I describe my academic orientation as “dance historian,” and officially I’m a PhD student in the Theatre Program. My general background is in the history of western theatrical dance, with most of my focus on 20th century dance, and my primary area post-Judson dance (that is, 1960s foward).
So what I’ve spent this year doing is building a map of dance studios in New York City. (Or, that was the goal of the project when I applied; posts coming soon will talk about how I might describe that differently now) The goals of such a project revolve around a few ideas. One, simply documenting the existence of studios will, I think, prove useful for dance historians in a number of ways — that is, one goal is to create a resource for other scholars. Two, displaying the spatial relationships among these studios — plotting their locations on a map — allows certain kinds of information to stand out that narrative and other text-only presentation modes don’t make as obvious. For example, the studios I am collecting in this archive exist (or existed) in specific neighborhoods of NYC. I already knew this going into the project, but it’s another thing to see this laid out visually. Suddenly, it’s not only certain neighborhoods, but certain blocks that support these studios.
And three — which is in some ways the result of combining goals one and two, but also something that I didn’t know when I set out, and have thus learned over the course of pursuing this project — a map allows certain kinds of questions to be asked about the archive that I’m working with that simply can’t be asked otherwise. I’m starting to wonder if there are potentially particular pathways between studios that led them to appear in certain places; or if there are relationships between the demographic and economic factors of the neighborhood and the studios that inform their presence. That is, a map isn’t just a tool for presentation, which is what I thought I was building when I started out, but the map itself is also a tool for research, just as much as the archive of the data will be.
Part of my hesitation with writing this introductory post has come from the continued awareness that I am a complete novice when it comes to these approaches and ideas. That big realization I had, about a map being a tool that can ask questions and not just present a finished product, is entirely obvious and basic to anyone who works with maps or other forms of data visualization. It is the starting point, rather than new direction. I’m not concerned with appearing ignorant (that’s obvious and impossible to avoid), but I would like what I can contribute via sharing reports on my project to be useful to others.
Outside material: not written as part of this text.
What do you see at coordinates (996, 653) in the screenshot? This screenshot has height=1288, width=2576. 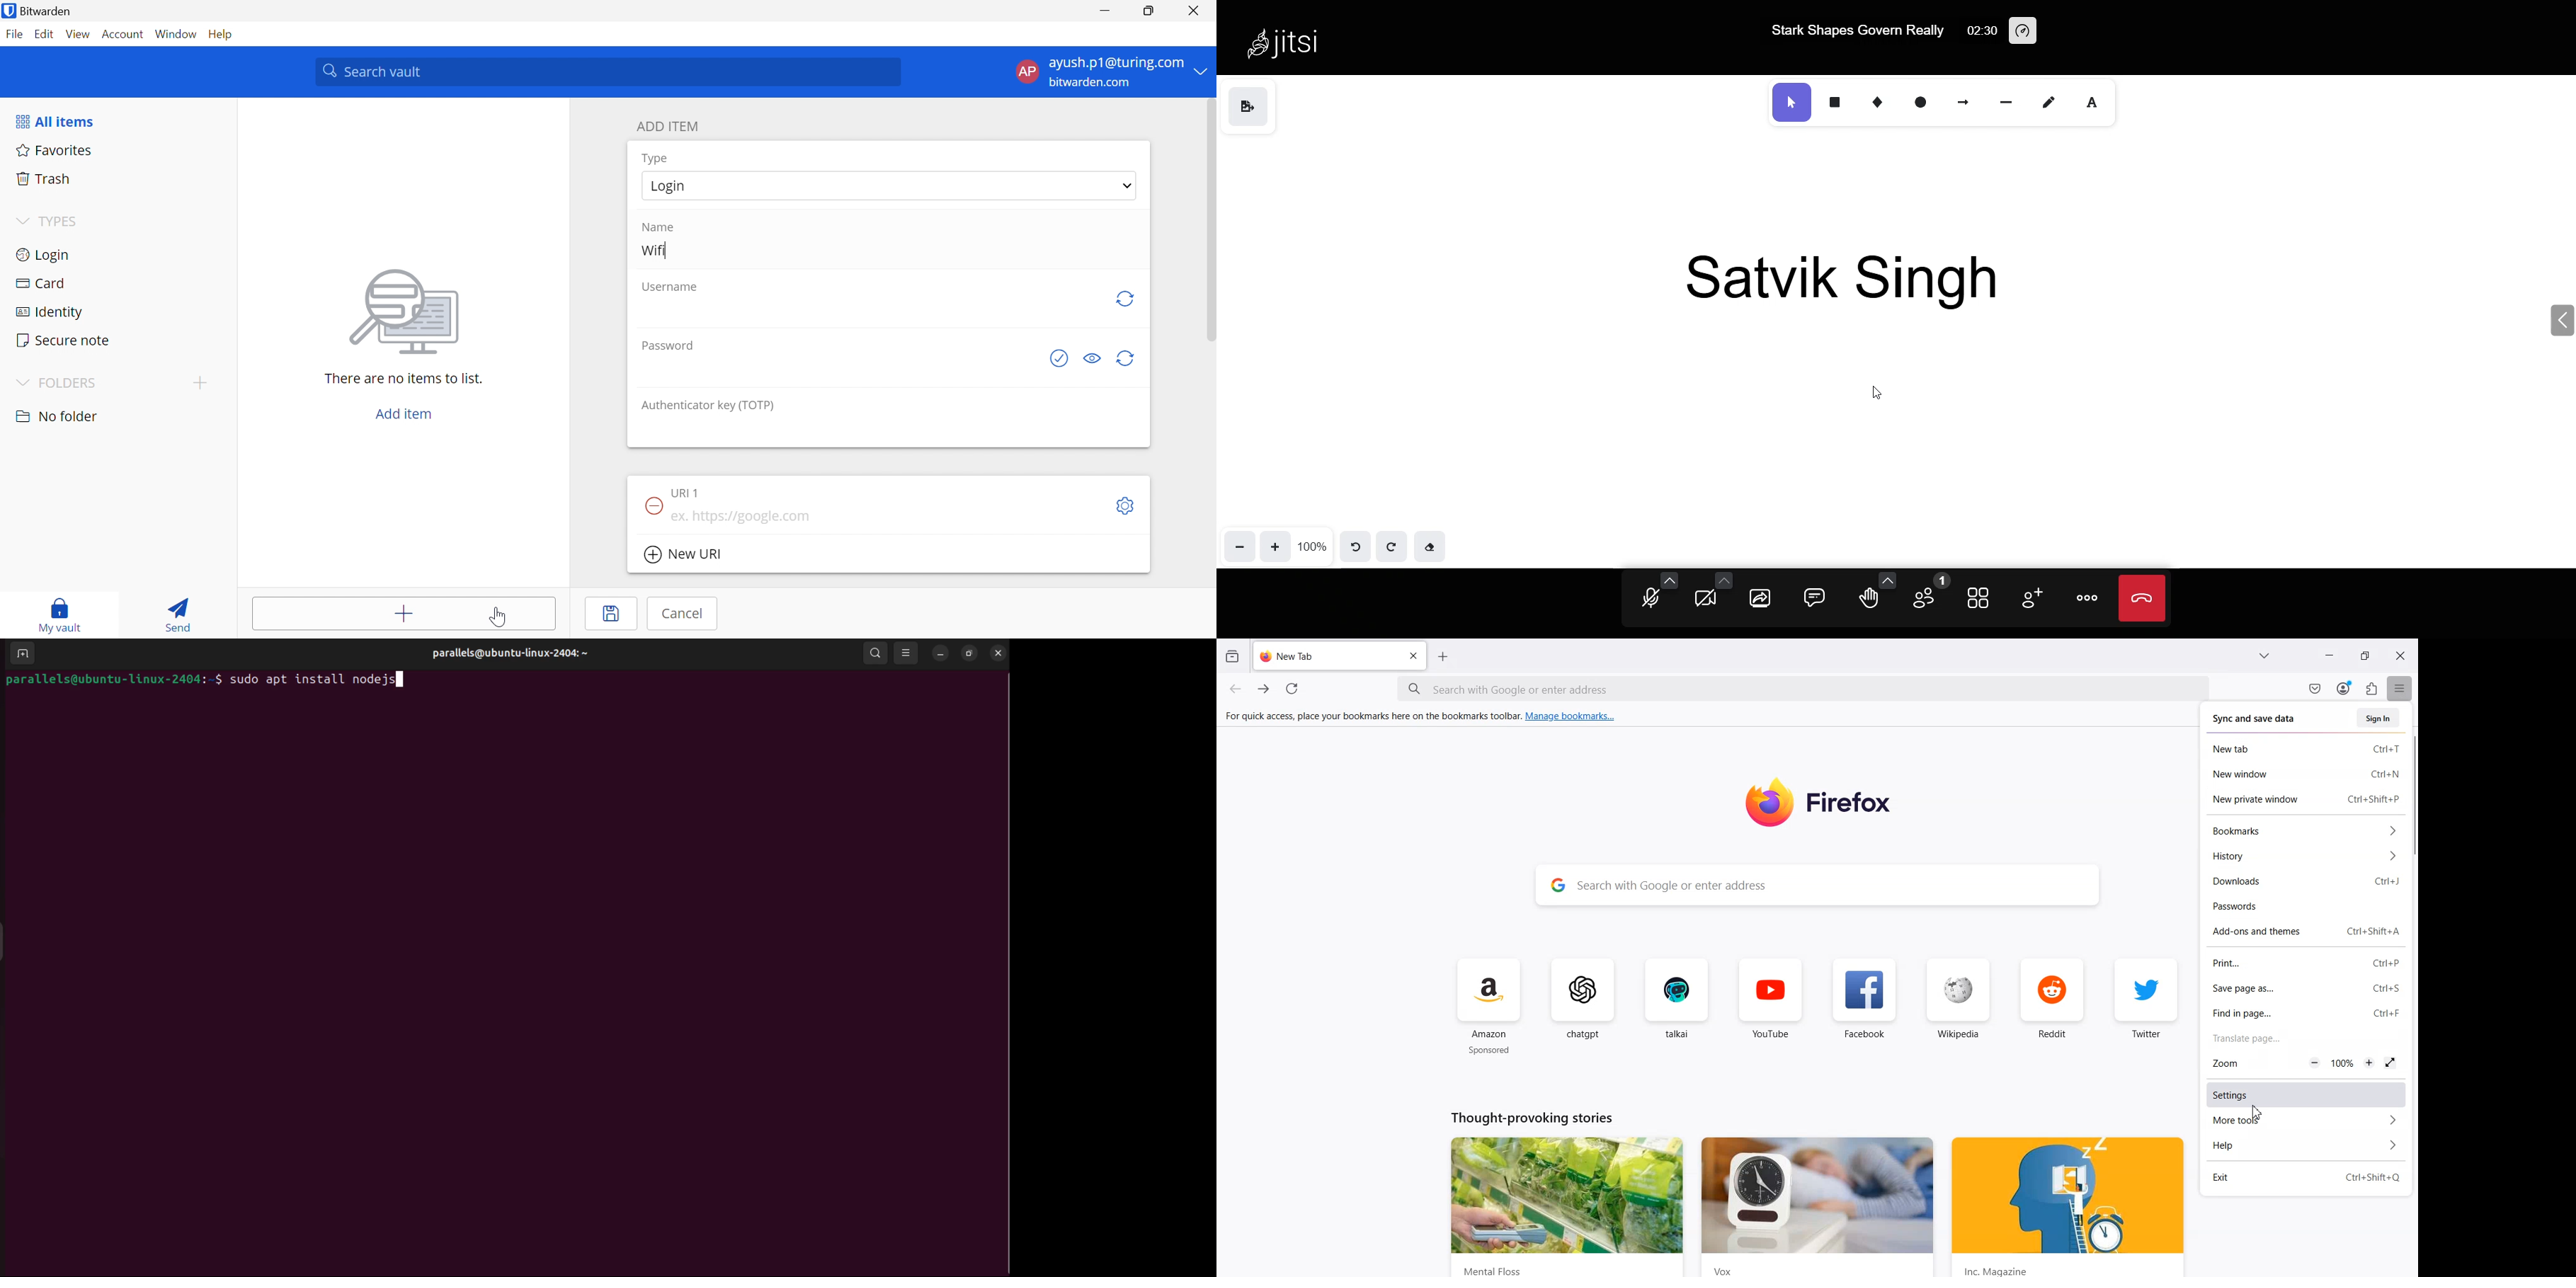 I see `close` at bounding box center [996, 653].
With that in mind, the posts that I add in the next several weeks will reflect on my process and progress over the past year, with the slight benefit of hindsight. I hope to be able to offer some thoughts on how I went about my project, and where I am at now, still documenting the slips and keeping track of small victories, but with a bit more clarity on what someone who might be interested in something similar can take away from it. As I often find myself doing with the various writing endeavors I engage in, the introduction is typically written last — I have to know what I am introducing.